Text and element pointing records:
○ ○ ○ ○ ○

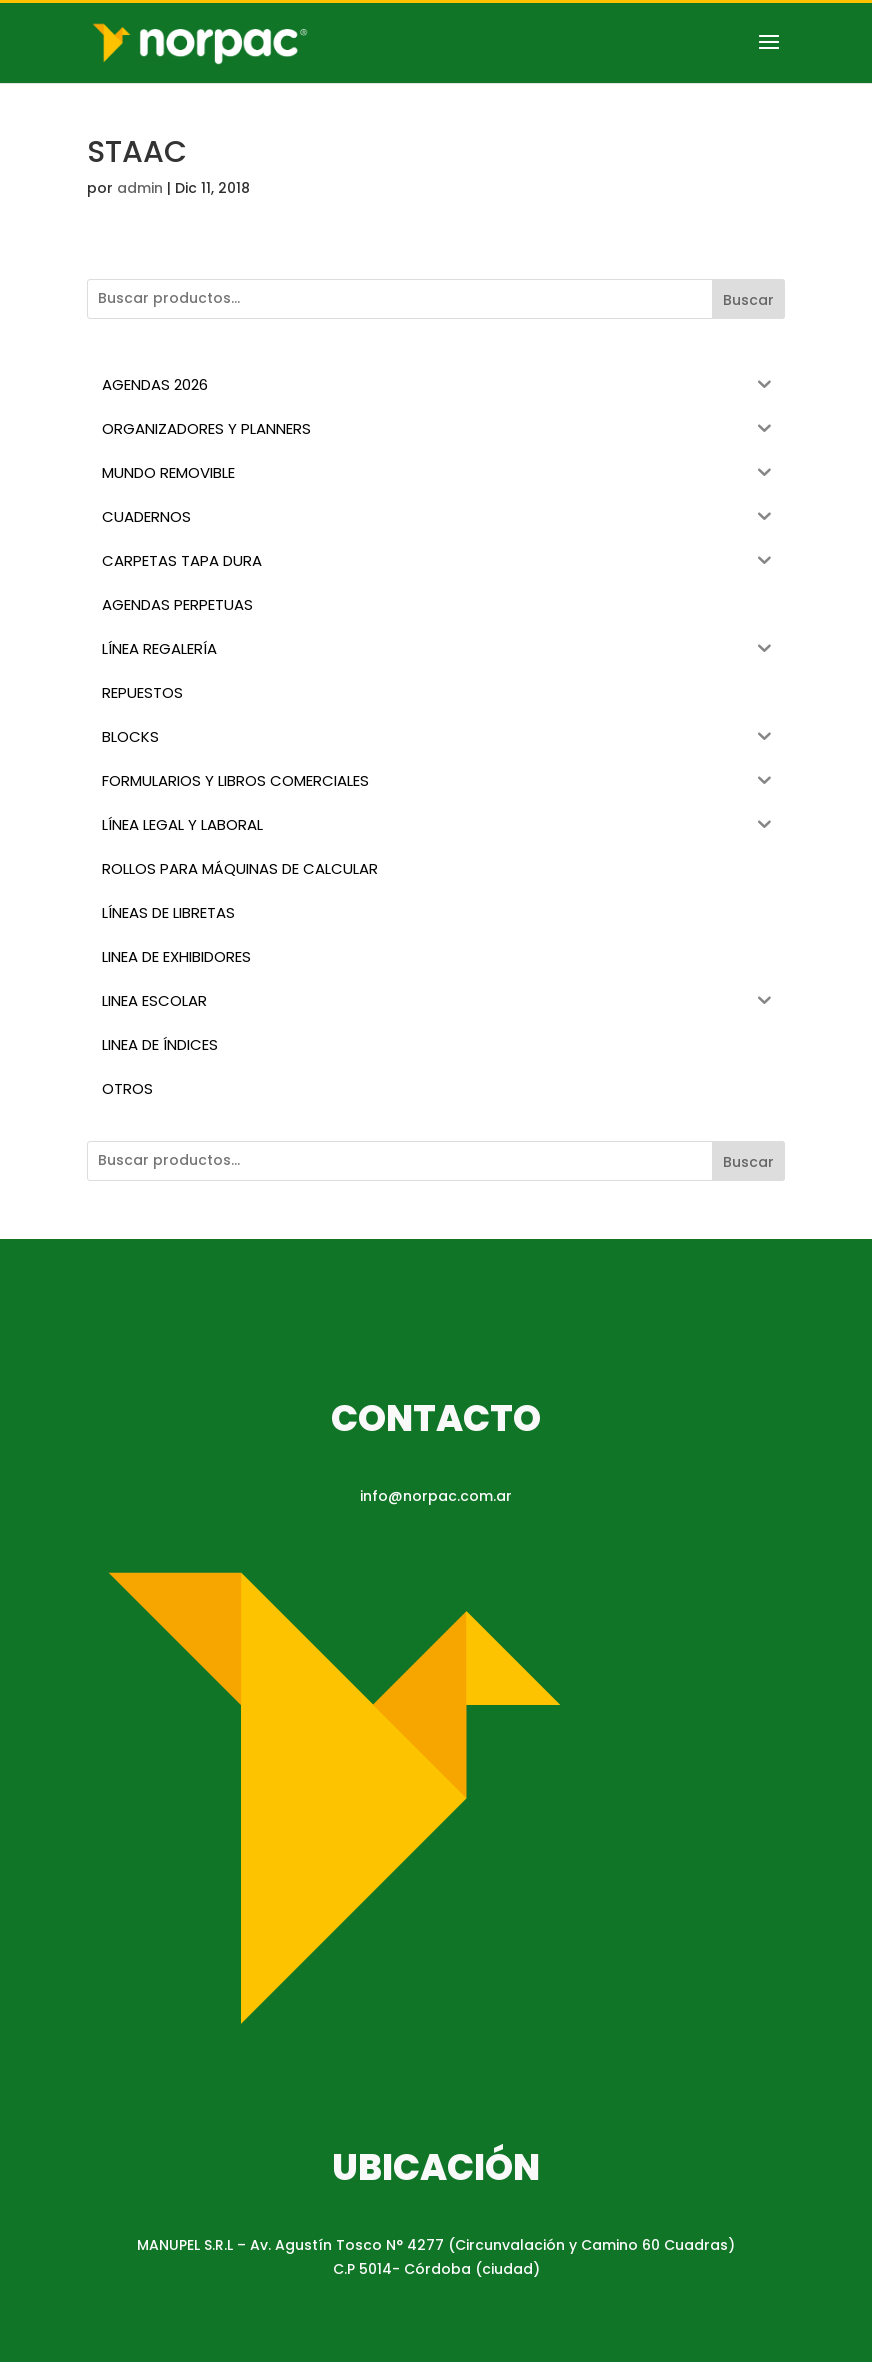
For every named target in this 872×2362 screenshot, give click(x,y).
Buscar (748, 300)
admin (140, 188)
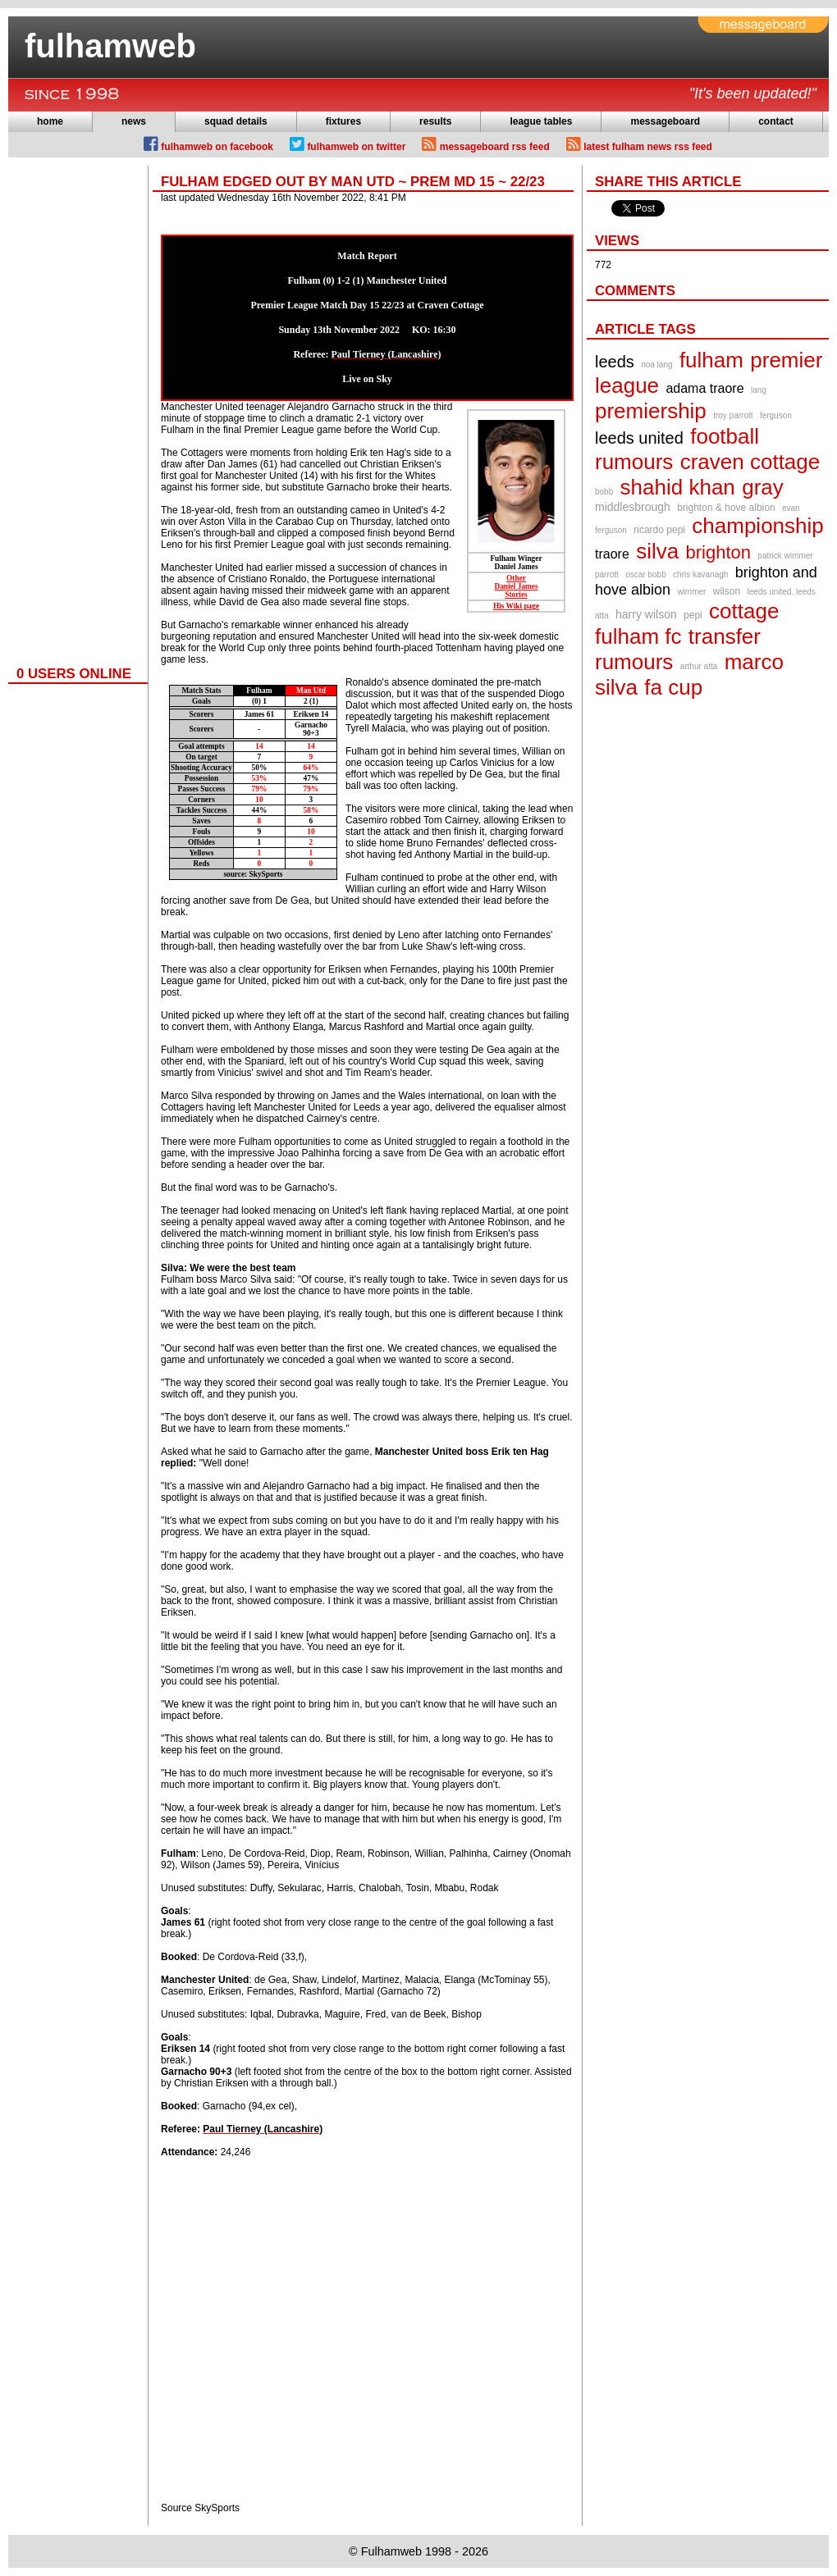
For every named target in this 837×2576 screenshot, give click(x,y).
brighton (719, 552)
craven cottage (750, 461)
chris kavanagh (700, 574)
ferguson (776, 415)
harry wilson (646, 614)
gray (763, 487)
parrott (607, 574)
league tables (541, 121)
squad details (236, 121)
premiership (651, 411)
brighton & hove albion (726, 507)
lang (758, 389)
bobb (604, 491)
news (133, 121)
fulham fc (638, 636)
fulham (711, 360)
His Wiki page (516, 606)
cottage (744, 611)
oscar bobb (645, 574)
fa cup (673, 687)
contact (776, 121)
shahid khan (677, 487)
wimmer (691, 591)
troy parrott (732, 415)
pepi (693, 615)
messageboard (665, 121)
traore (612, 554)
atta (602, 615)
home (50, 121)
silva (657, 551)
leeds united (639, 438)
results (435, 121)
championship (757, 525)
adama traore (704, 388)
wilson (726, 591)
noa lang (656, 364)
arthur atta (699, 666)
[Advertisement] (74, 412)
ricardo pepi (659, 530)
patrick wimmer (784, 555)
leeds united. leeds (781, 591)
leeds (614, 362)
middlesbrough (632, 506)
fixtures (343, 121)
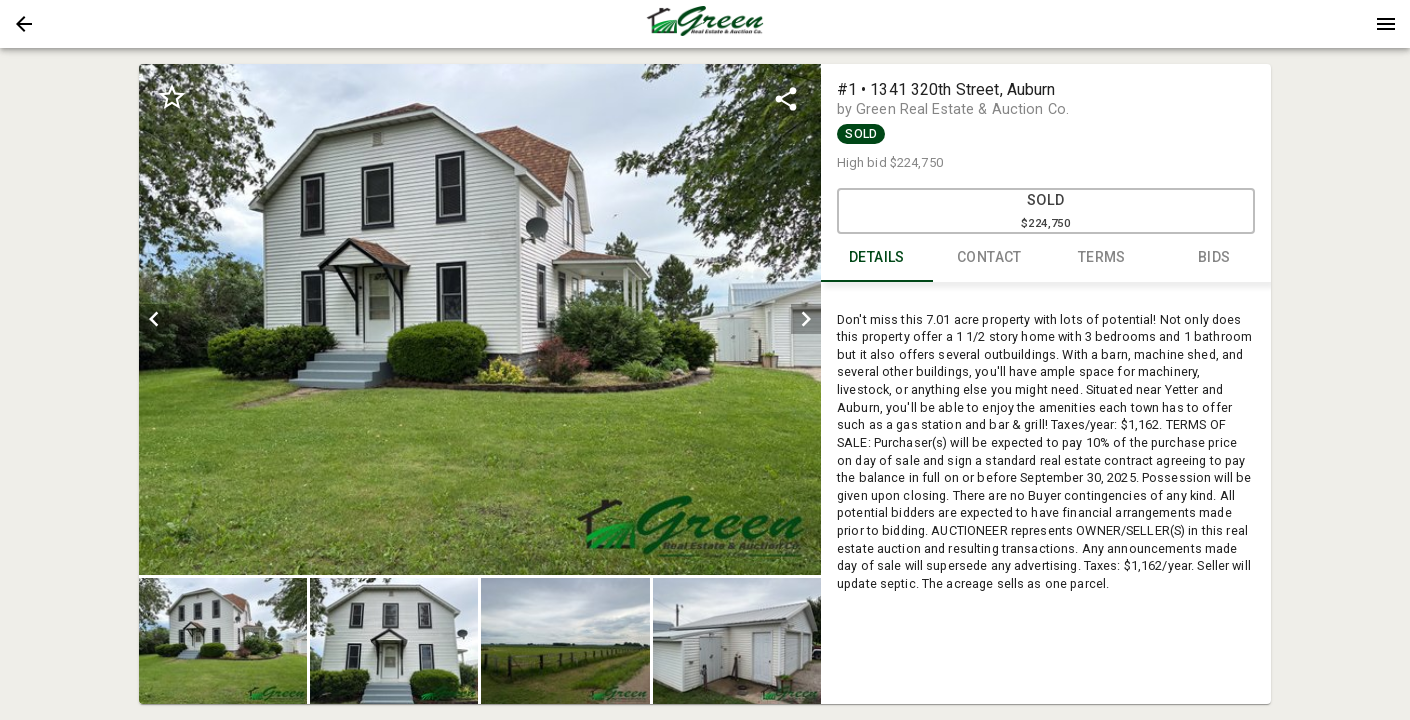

○ ○ ○ ○ ○

REQUIREMENTS: Reproduce every row above word for word, and leave the pictures out.

FINISHED EXERCISE:
For every named target in this 872×2362 screenshot, give click(x,y).
Buscar (748, 300)
admin (140, 188)
For every named target in this 837×2576 screenshot, give click(x,y).
brighton (719, 552)
craven cottage (750, 461)
chris kavanagh (700, 574)
ferguson (776, 415)
harry wilson (646, 614)
gray (763, 487)
parrott (607, 574)
league tables (541, 121)
squad details (236, 121)
premiership (651, 411)
brighton & hove albion (726, 507)
lang (758, 389)
bobb (604, 491)
news (133, 121)
fulham fc (638, 636)
fulham (711, 360)
His Wiki page (516, 606)
cottage (744, 611)
oscar bobb (645, 574)
fa cup (673, 687)
contact (776, 121)
shahid khan (677, 487)
wimmer (691, 591)
troy parrott (732, 415)
pepi (693, 615)
messageboard (665, 121)
traore (612, 554)
atta (602, 615)
home (50, 121)
silva (657, 551)
leeds united (639, 438)
results (435, 121)
championship (757, 525)
adama traore (704, 388)
wilson (726, 591)
noa lang (656, 364)
arthur atta (699, 666)
[Advertisement] (74, 412)
ricardo pepi (659, 530)
patrick wimmer (784, 555)
leeds united. leeds (781, 591)
leeds (614, 362)
middlesbrough (632, 506)
fixtures (343, 121)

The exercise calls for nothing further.